# Dash Fixer - Hillington



## Feeder (Nov 25, 2006)

Just looking to see if anyone's used the above company for remapping purposes? and if so how's their car been since?

Old man is looking at getting the car remapped here, so just looking for feedback.

Cheers.


----------



## Grizzle (Jul 12, 2006)

What kind of car does he have? 

Never had anything done by them but i have detailed there Merc a good few years ago and the setup they have is stunning IMO


----------



## Feeder (Nov 25, 2006)

He's got an Seat Altea TDi Sport, same 2.0 as the FR.

There's not a massive amount of feedback about their remaps on the web, but their rr'd seems to be very well spoken of, which is certainly a good sign.


----------



## Grizzle (Jul 12, 2006)

Do what i done and go to JW Gracie in Duntocher for a Custom Code remap sadly no rollers but a well recognised map.


----------



## mkv (Jun 12, 2008)

I only know 1 person thats used them. He said they were good. Certainly pumped a lot more BHP out his Evo8.


----------



## robtech (Jan 17, 2011)

have you tried AVA behind the airport,,they tuned up my Citroen cx turbo several years ago dont know if they re map but they do have a rolling road


----------



## OrangePeel (Feb 19, 2007)

Never been to them personaly, but they don't get too good a rep on Cupra.net...


----------



## Feeder (Nov 25, 2006)

Cheers chaps.

Got quite a decent quote from Bedrock Dubs in Wishaw who seem to have a decent write up. Will definately get phoning the companies mentioned.
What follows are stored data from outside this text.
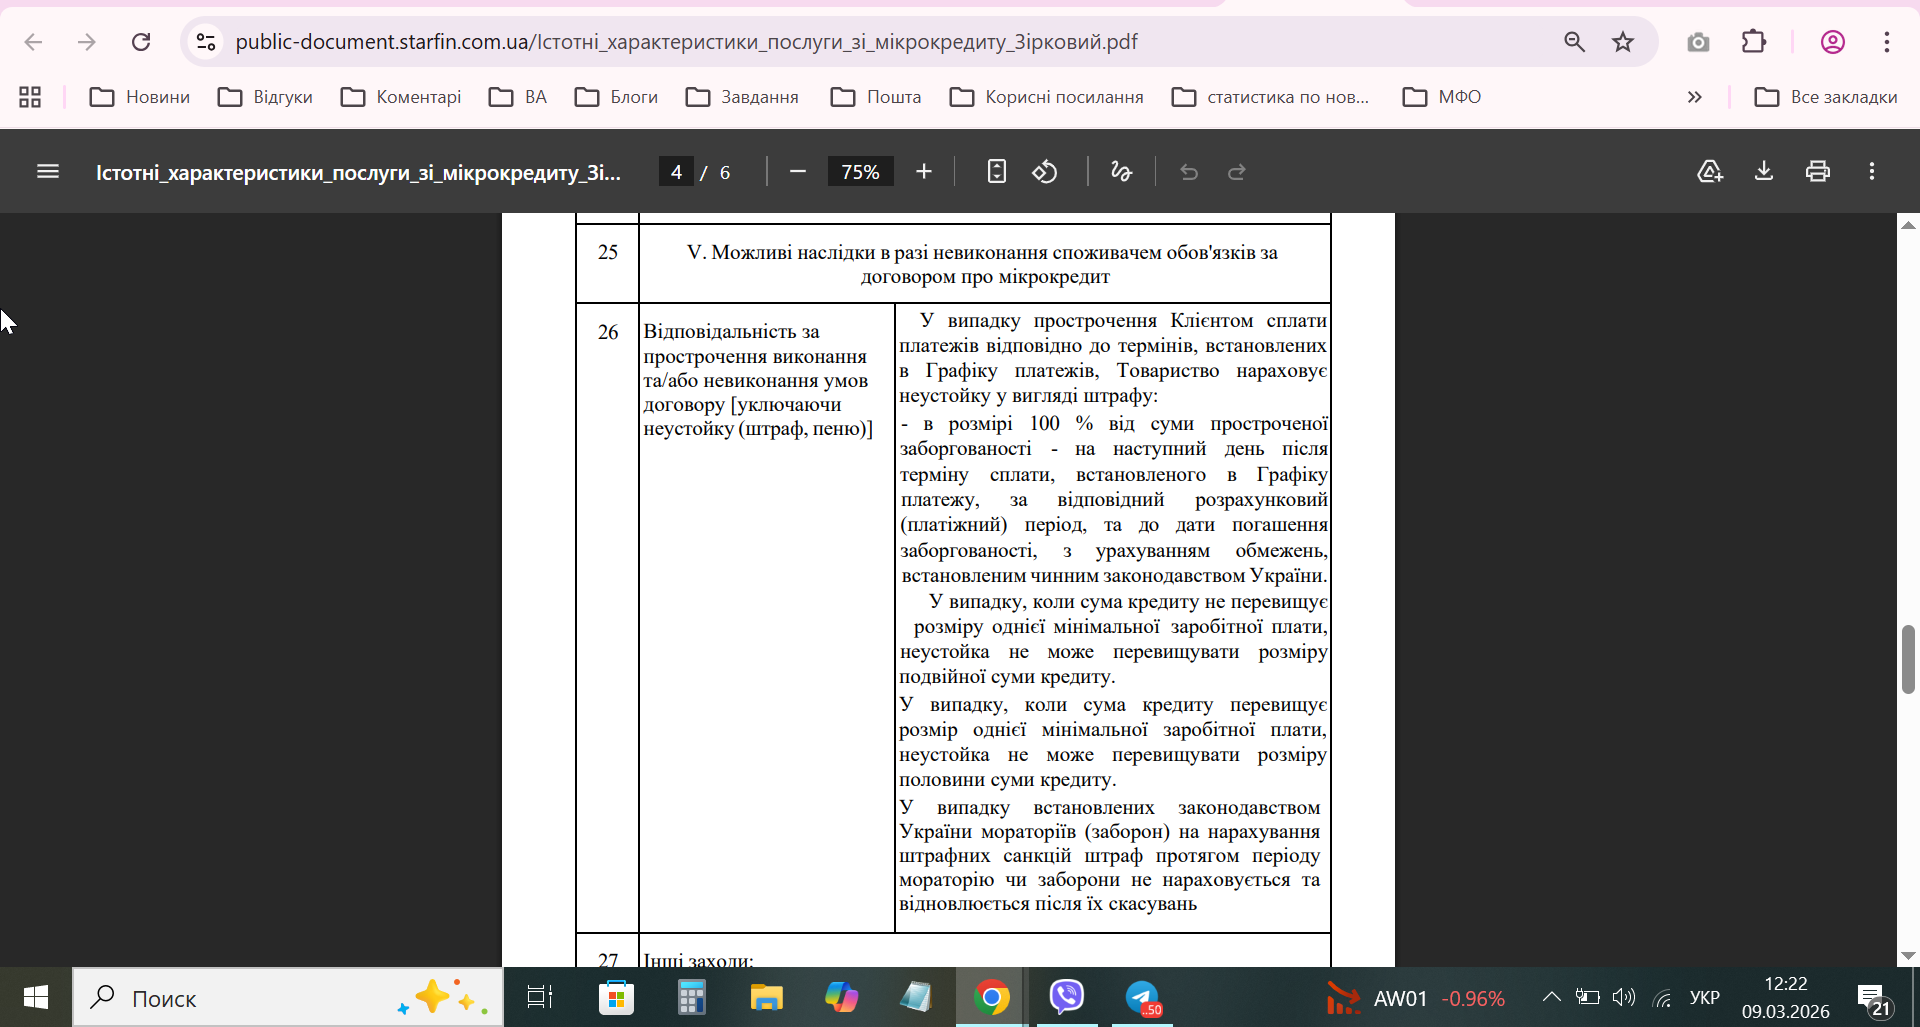This screenshot has height=1027, width=1920.
Task: Save the PDF to Google Drive
Action: [1710, 172]
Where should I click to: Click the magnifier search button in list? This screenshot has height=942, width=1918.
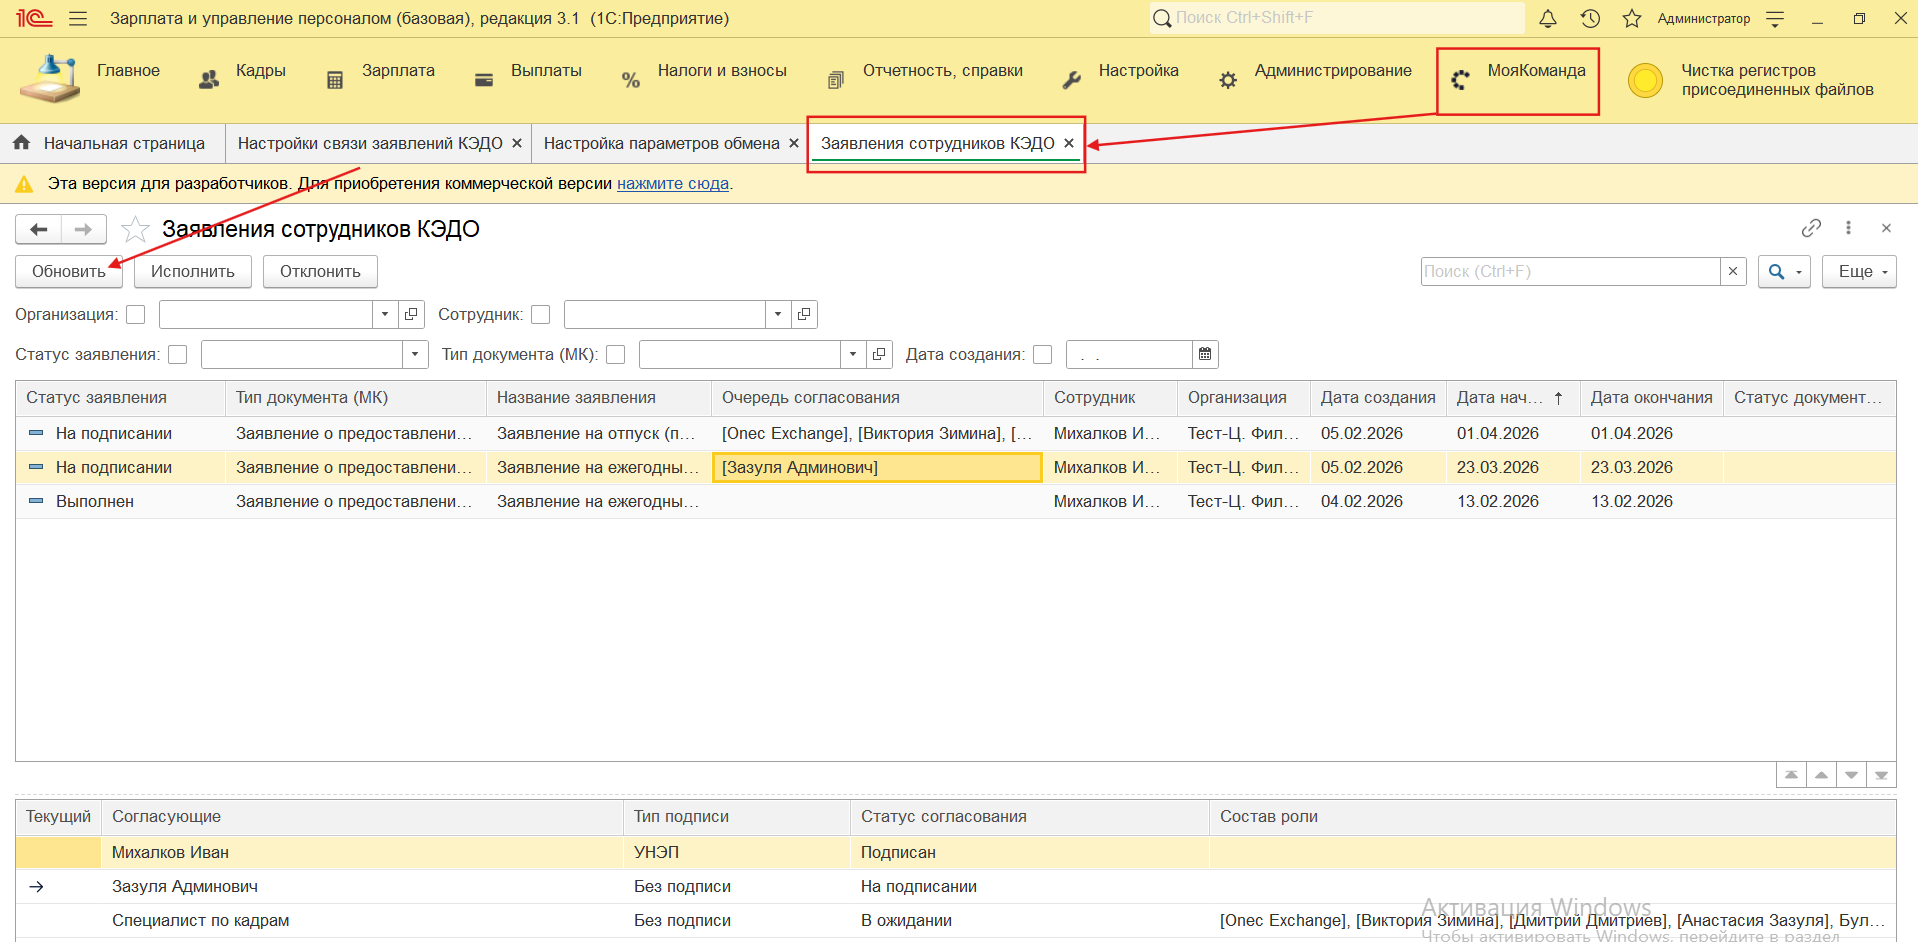tap(1777, 272)
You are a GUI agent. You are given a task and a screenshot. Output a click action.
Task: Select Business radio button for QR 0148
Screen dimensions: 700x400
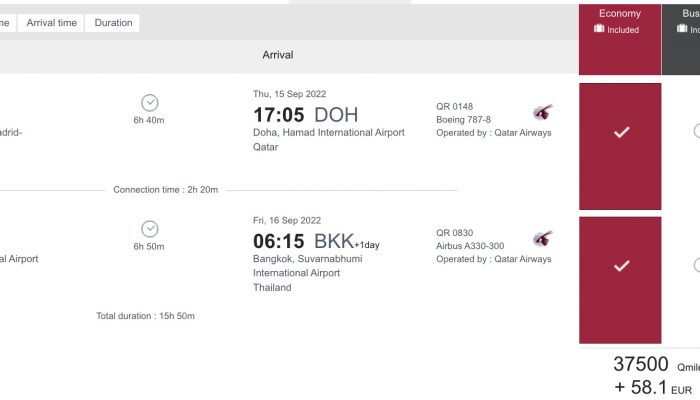pyautogui.click(x=697, y=131)
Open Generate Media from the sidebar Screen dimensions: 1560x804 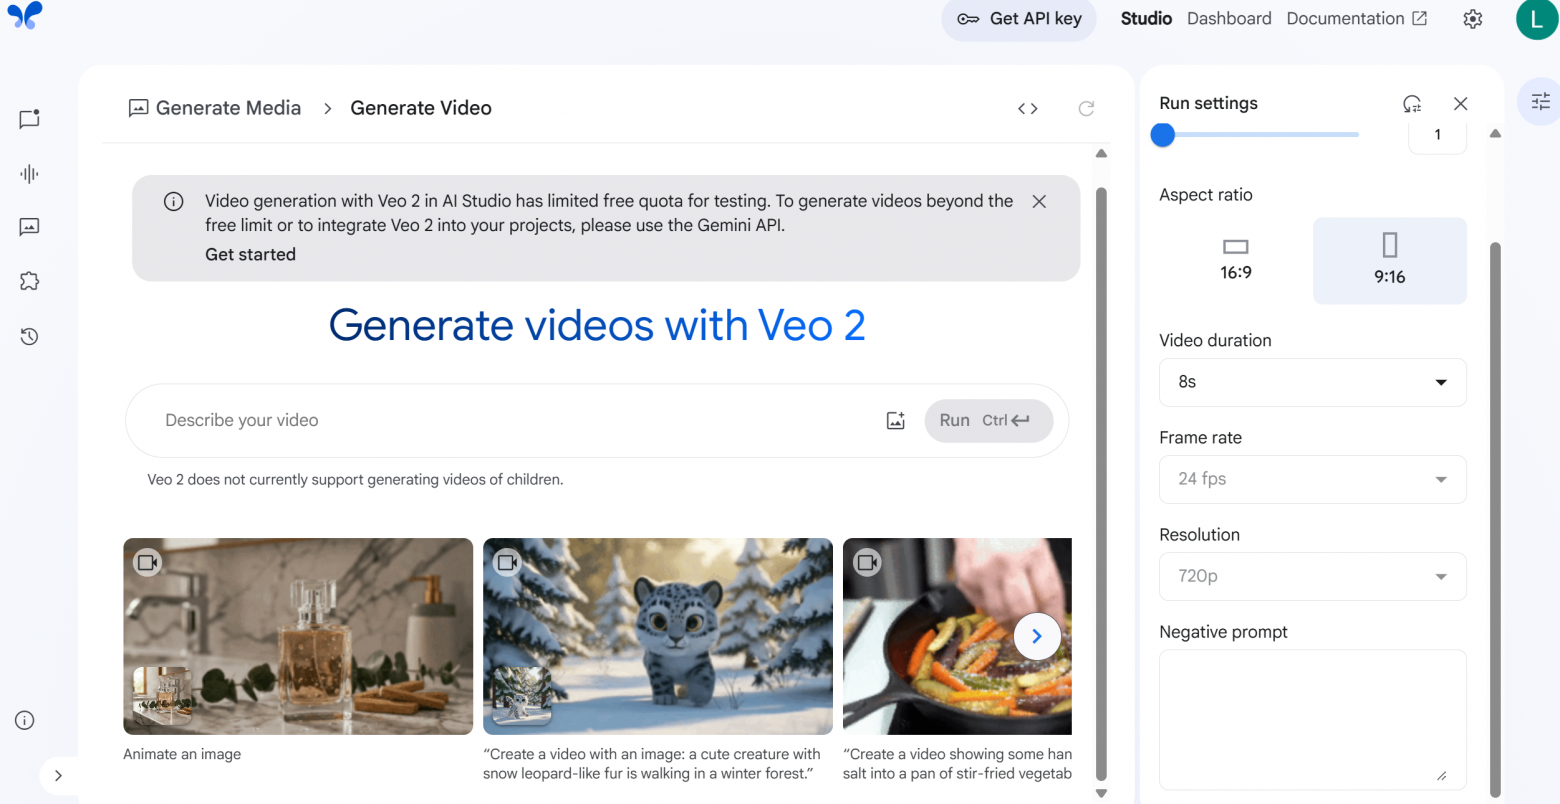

Just need to find some TT Brakes and convince him to go for them to finish it off.


----------



## CraigGSI (Apr 1, 2006)

always used this guy called Colin 07878107354

not sure what his company is called as i have always dealt with him direct 

he is based in prestwick 

had my mk4 golf 130 PD running 184 bhp with one of his maps


----------